§ THE INPUT

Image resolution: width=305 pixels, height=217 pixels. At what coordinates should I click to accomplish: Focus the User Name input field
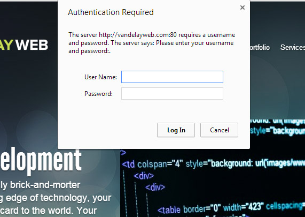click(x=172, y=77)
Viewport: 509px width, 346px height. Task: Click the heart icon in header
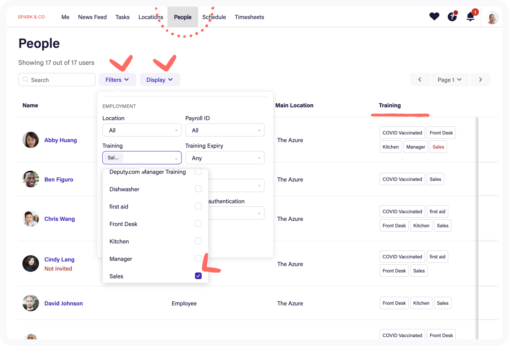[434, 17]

---

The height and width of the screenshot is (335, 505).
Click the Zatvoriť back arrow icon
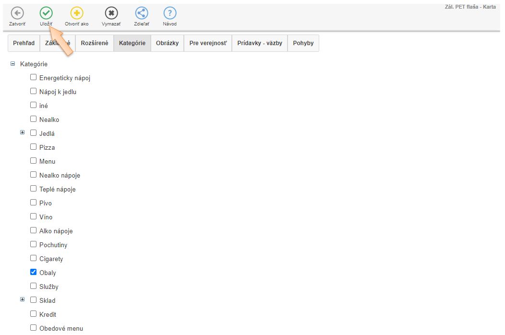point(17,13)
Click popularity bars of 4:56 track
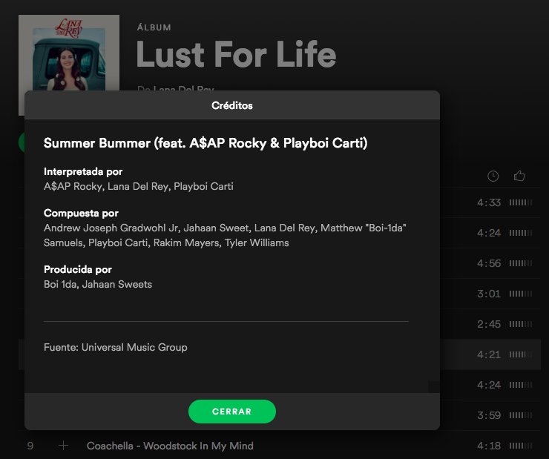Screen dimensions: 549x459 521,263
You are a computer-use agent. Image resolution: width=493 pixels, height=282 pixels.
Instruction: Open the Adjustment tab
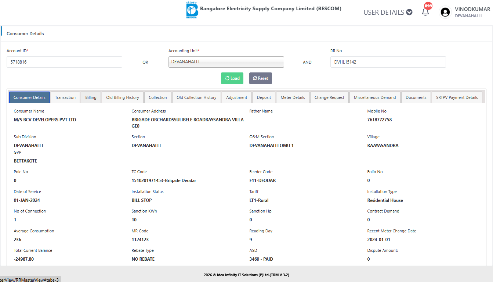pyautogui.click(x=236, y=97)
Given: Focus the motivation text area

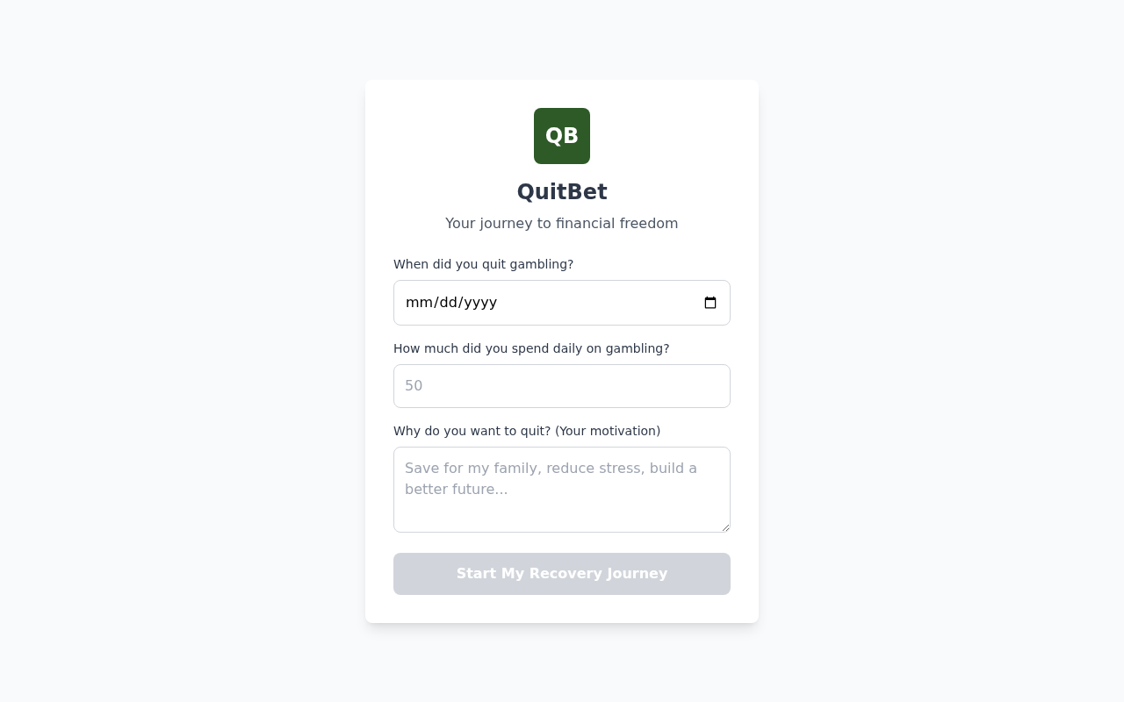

---

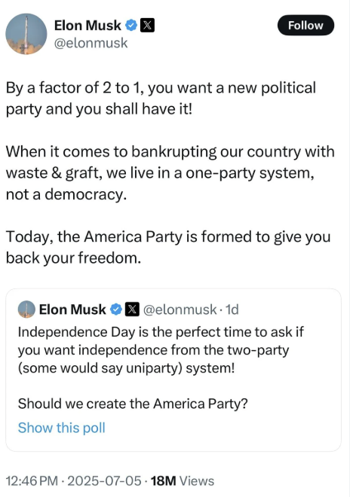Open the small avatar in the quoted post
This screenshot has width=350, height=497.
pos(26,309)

§ PROBLEM STATEMENT
Reproduce exactly the lines of the data above that run from the line with "You are a computer-use" down to the line with "Given: Focus the motivation text area", both ends included. Pictures do not belong in the copy.

§ RESPONSE TO THIS EXERCISE
You are a computer-use agent. Image resolution: width=493 pixels, height=282 pixels.
Instruction: Open the Adjustment tab
pyautogui.click(x=236, y=97)
Given: Focus the motivation text area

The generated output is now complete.